Machine Learning. Explanation of Collaborative Filtering vs Content Based Filtering.

Published in

codeburst

9 min readMay 8, 2018

Recommender systems help users select similar items when something is being chosen online. Companies such as Netflix or Amazon, would suggest users different movies that might interest them and are worth watching. Yelp is using similar algorithms to suggest different restaurants and services. These types of algorithms lead to service improvement and customers satisfaction. Exploring and evaluating recommender systems for Yelp to recommend the best sushi place to user by creating profiles for users and sushi places based on discovered ratings and restaurant features. The method is based on content and collaborative filtering approach that captures correlation between user preferences and item features.

Introduction

Mass customization is becoming more popular than ever. Current recommendation systems such as content-based filtering and collaborative filtering use different information sources to make recommendations [1]. Content-based filtering, makes recommendations based on user preferences for product features. Collaborative filtering mimics user-to-user recommendations. It predicts users preferences as a linear, weighted combination of other user preferences.

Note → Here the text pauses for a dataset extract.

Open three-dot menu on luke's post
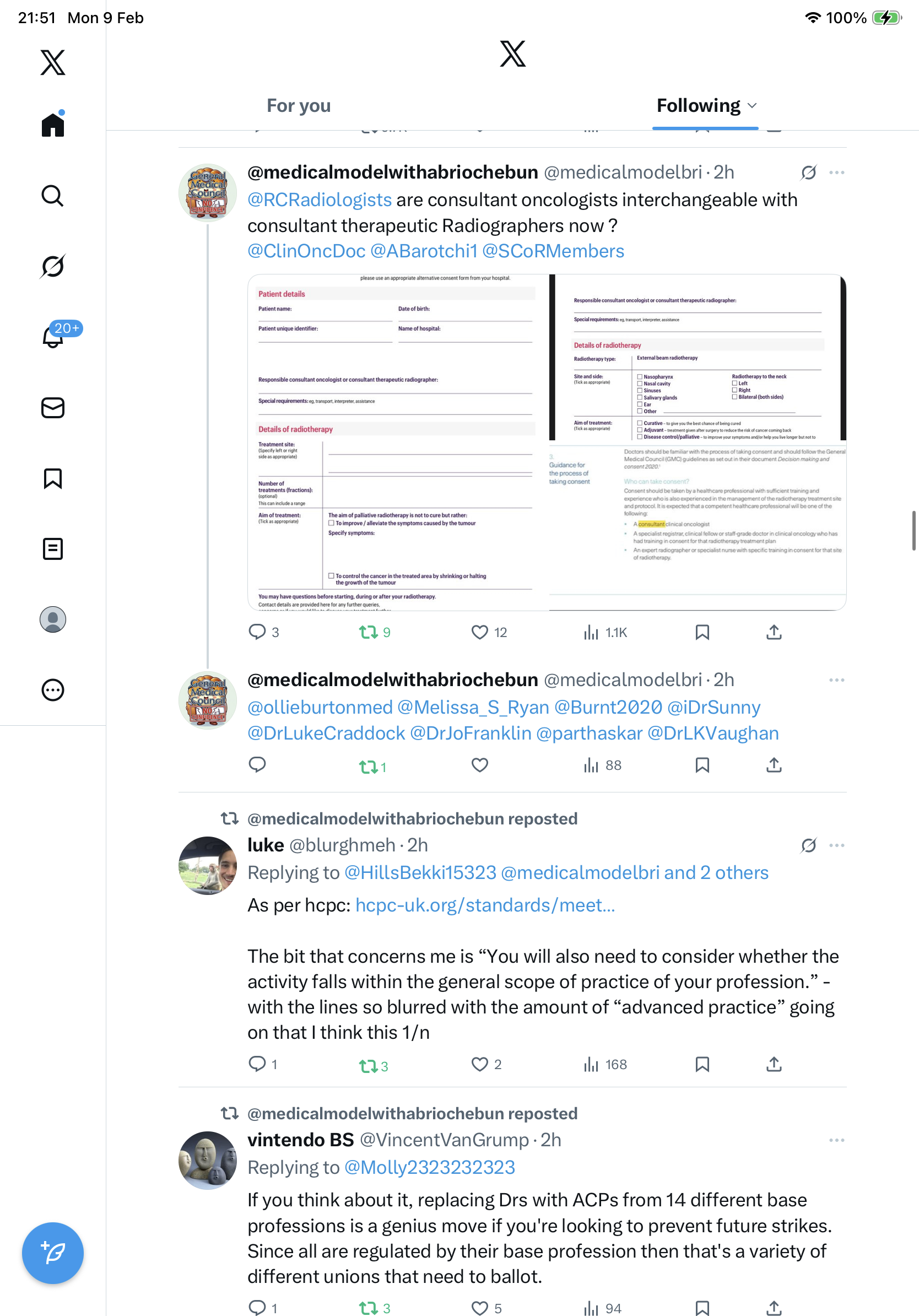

Both methods have limitations. Content-based filtering can recommend a new item, but needs more data of user preference in order to incorporate best match. Similar, collaborative filtering needs large dataset with active users who rated a product before in order to make accurate predictions. Combination of these different recommendation systems called hybrid systems [2].

They can mix the features of the item itself and the preferences of other users.

Research Question

Question as an example being explored “what is the best sushi place to be recommended to user?”. Finding users that are related to user likes and the best recommender system improves user experience by recommending best matched products, reducing search times and frustration.

Proposed Solution

Two basic recommender systems are being used for recommendations. Content-based filtering and Collaborative filtering.

First method, Content-based filtering. It relies on similarities between features of the items. It recommends items to a customer based on previously rated highest items by the same customer. List of features about these items needs to be generated.

Each item will have an item profile
A table structure will list these properties
Comparing what and how many features match and collect scores
Recommend highest scored item
Code will be based on an algorithm, by given some item, the most similar item will be found
Best scoring match will be provided to the user
This method relies on item features only, and not the user preferences.

Second method, Collaborative filtering. It relies on how other users responded to these same items. It doesn’t rely of features of the item, but the preferences from other users. Similar users survey needs to be done.

Users will have a table with different rated items of what they choose or liked
Based on the similarities, prediction can be make of what the user might like, based on what similar users did.
The list will be filtered and matched to users who used the same items for comparison and recommendations
Everything will be summed up and highest score will be recommended
Code will be created based on an algorithm, by given a user x, recommend an item that x might like
Item with the highest score will be recommended

Problem with this method is that you need to have a data to make recommendations. More data you have, better recommendations will be.

Data Processing

Dataset is being extracted from Yelp dataset challenge online at https://www.yelp.com/dataset/download. It’s being filtered by user ratings of sushi places and demanded features around Los Angeles area. Users information and ratings are being collected.

4 user profiles and 5 item profiles are being constructed as an example, based on top 5 sushi places in Los Angeles. Sushi A, Sushi B, Sushi C, Sushi D and Sushi E.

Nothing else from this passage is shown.